What the task requires | In the records below, find the line that contains "Valvoline (104, 564)" and the line that contains "RAVENOL (180, 564)". Set down exactly those lines and every line between them, and nothing more.

The records |
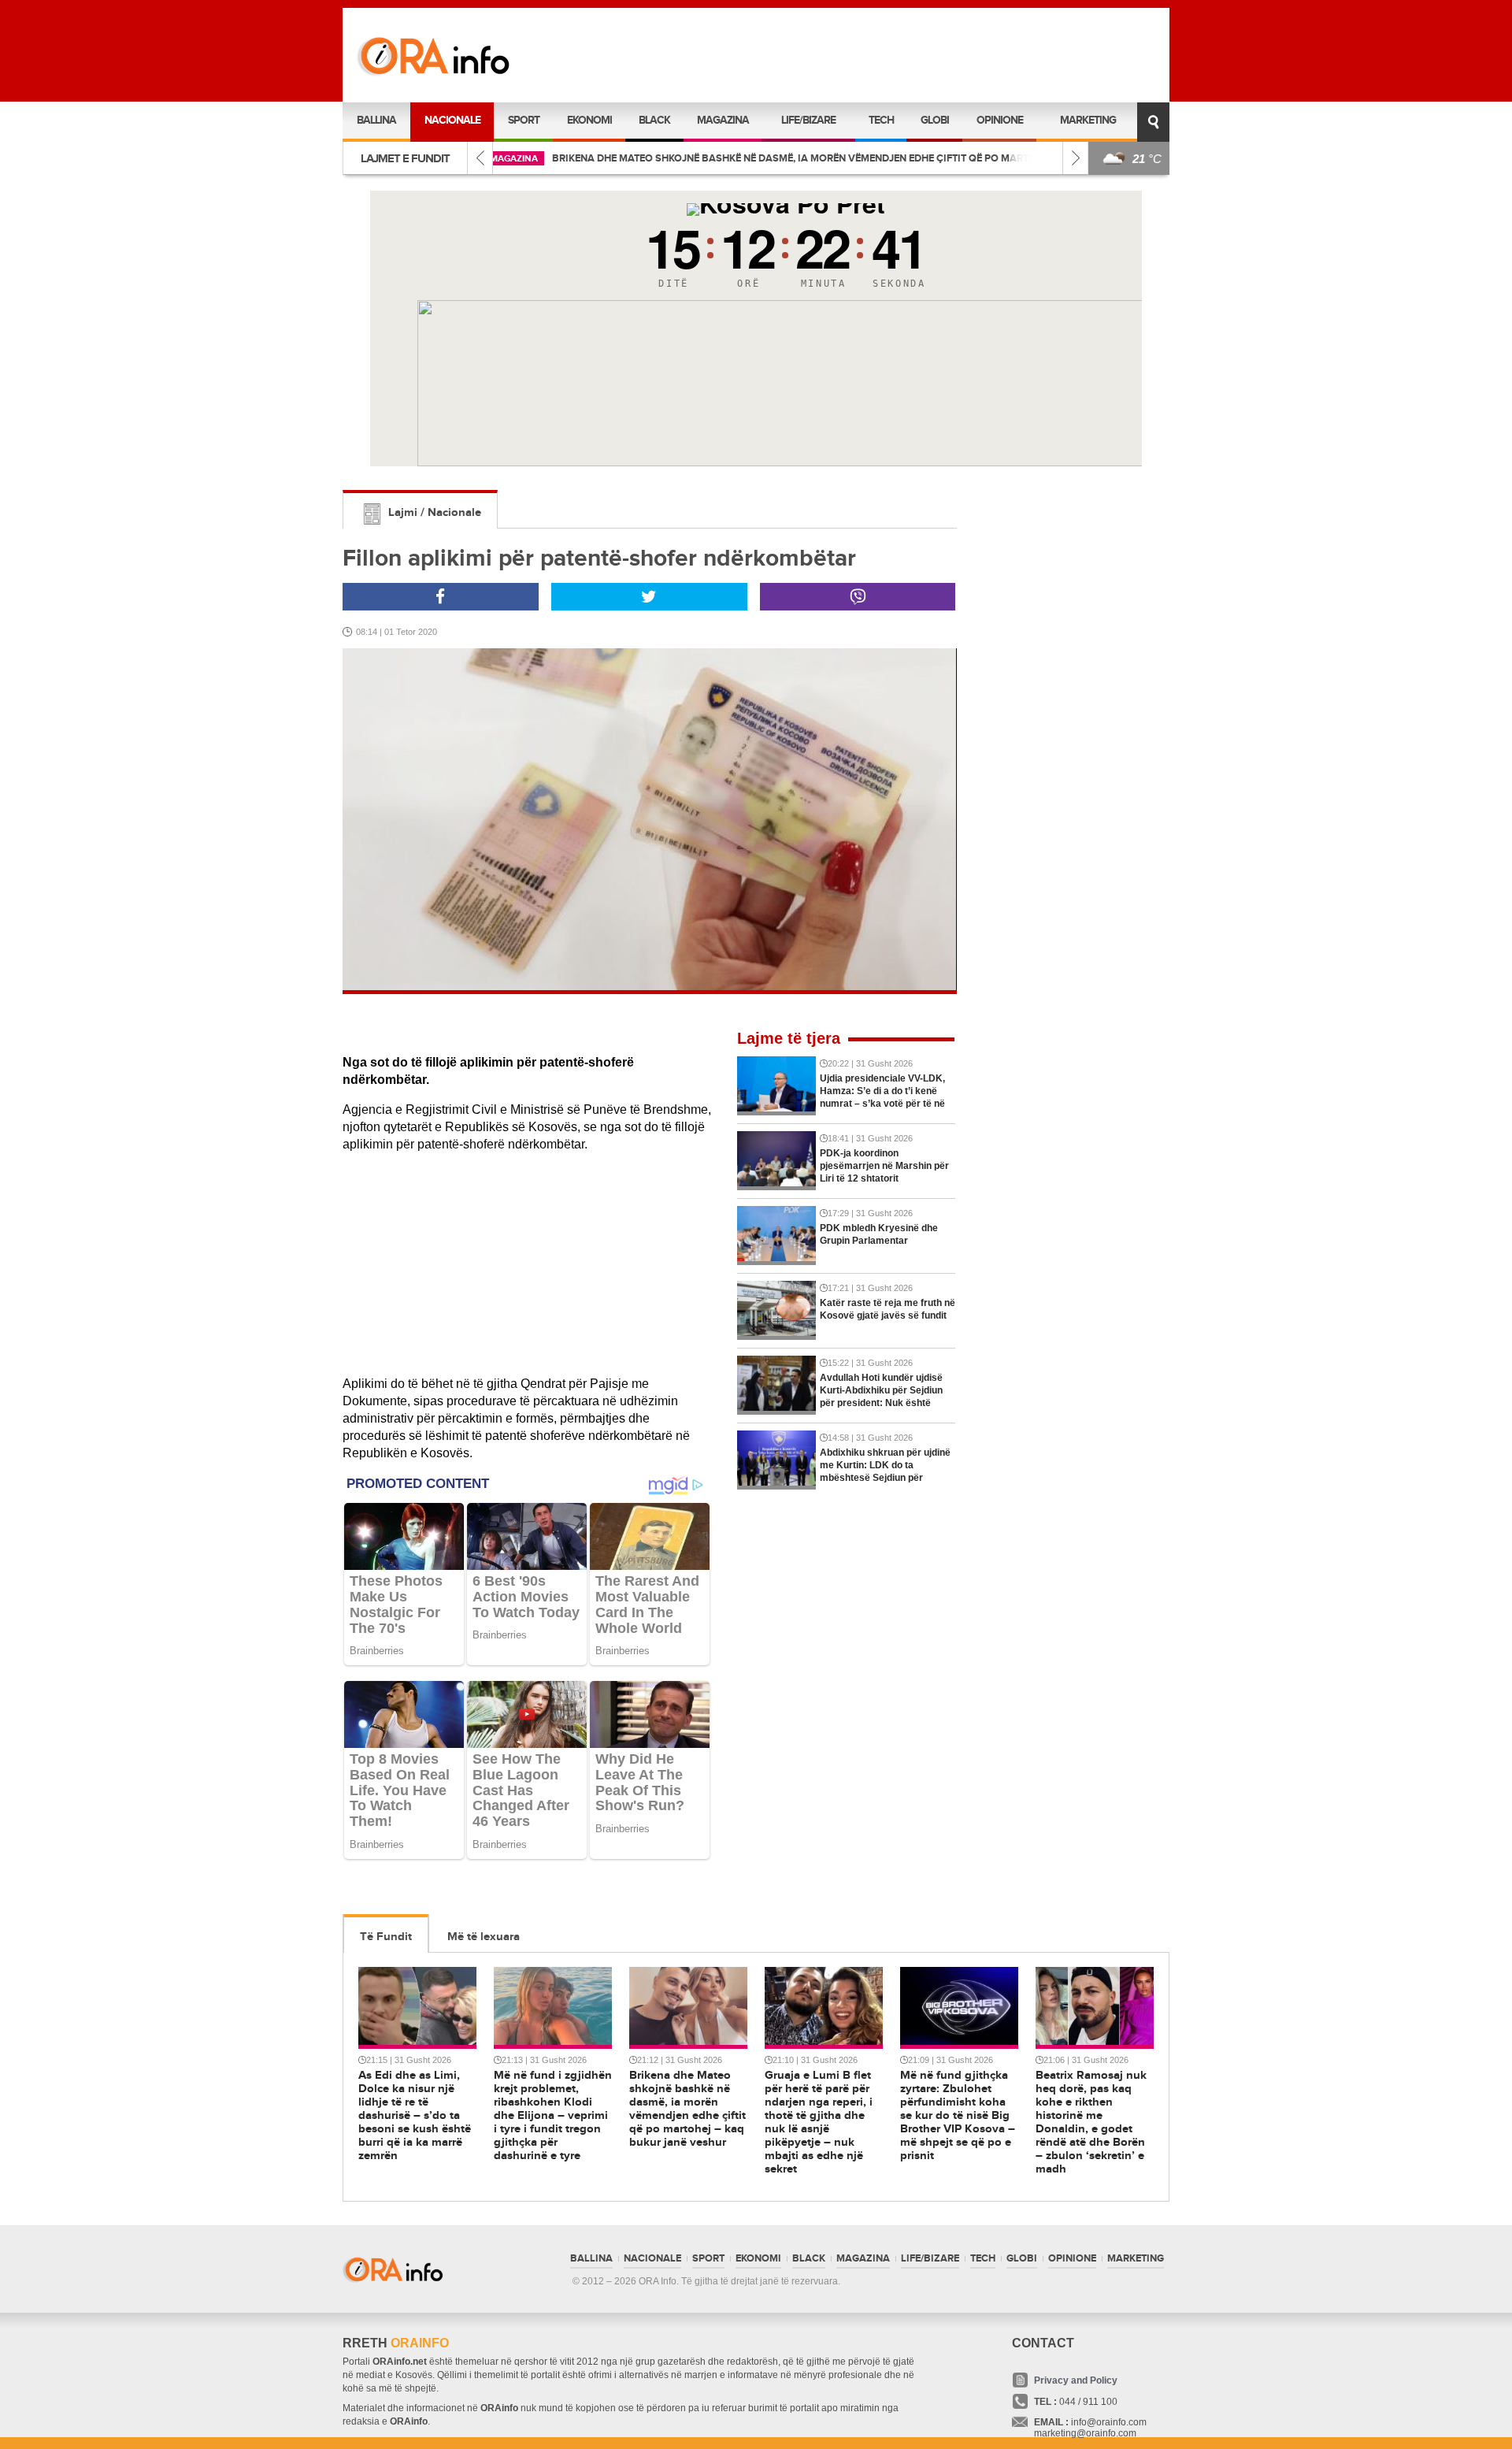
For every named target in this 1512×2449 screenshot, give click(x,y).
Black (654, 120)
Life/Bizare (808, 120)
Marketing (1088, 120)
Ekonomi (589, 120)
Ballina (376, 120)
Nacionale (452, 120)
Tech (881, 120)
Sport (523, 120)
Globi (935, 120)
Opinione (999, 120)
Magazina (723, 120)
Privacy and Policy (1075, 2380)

---

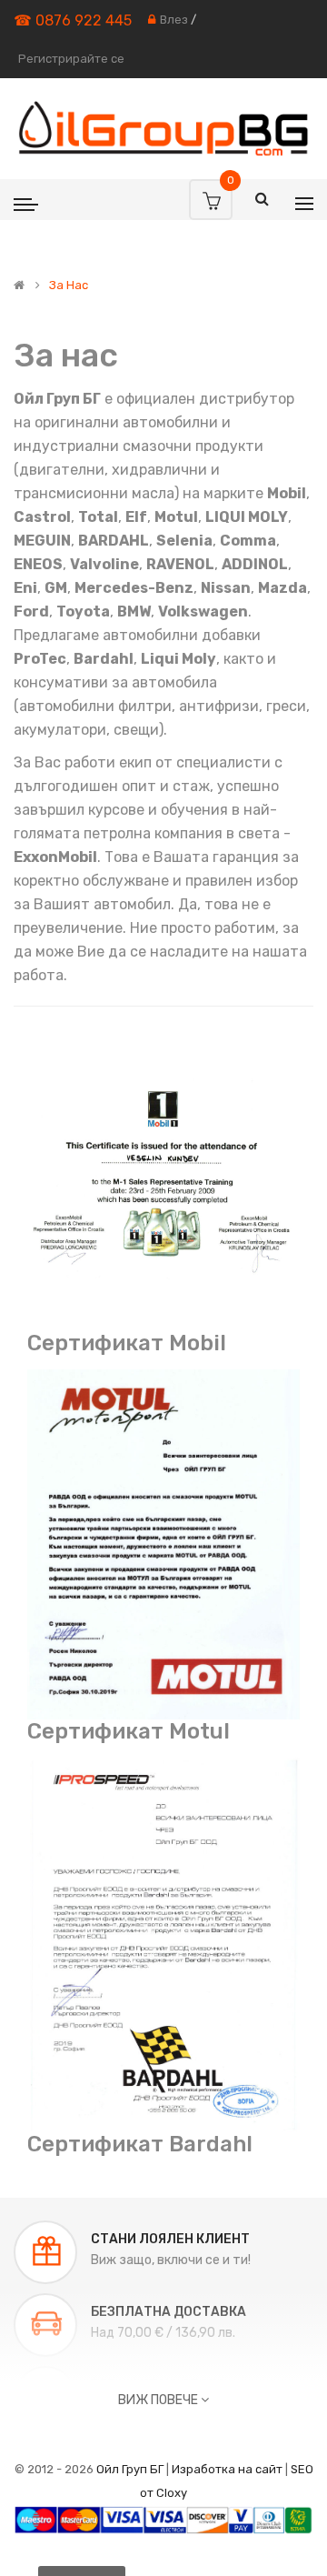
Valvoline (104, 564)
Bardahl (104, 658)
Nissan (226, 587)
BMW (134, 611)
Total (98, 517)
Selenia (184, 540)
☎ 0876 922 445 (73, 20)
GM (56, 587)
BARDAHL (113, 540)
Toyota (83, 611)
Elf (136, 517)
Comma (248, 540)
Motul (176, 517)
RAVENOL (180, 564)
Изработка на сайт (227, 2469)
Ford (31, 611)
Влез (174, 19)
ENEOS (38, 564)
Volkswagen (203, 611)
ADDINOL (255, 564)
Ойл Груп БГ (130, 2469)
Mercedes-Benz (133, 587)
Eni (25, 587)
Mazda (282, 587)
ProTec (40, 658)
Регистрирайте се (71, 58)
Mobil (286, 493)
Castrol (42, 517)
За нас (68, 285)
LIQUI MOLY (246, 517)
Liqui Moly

Task output |
Valvoline (104, 564)
Bardahl (104, 658)
Nissan (226, 587)
BMW (134, 611)
Total (98, 517)
Selenia (184, 540)
☎ 0876 922 445 (73, 20)
GM (56, 587)
BARDAHL (113, 540)
Toyota (83, 611)
Elf (136, 517)
Comma (248, 540)
Motul (176, 517)
RAVENOL (180, 564)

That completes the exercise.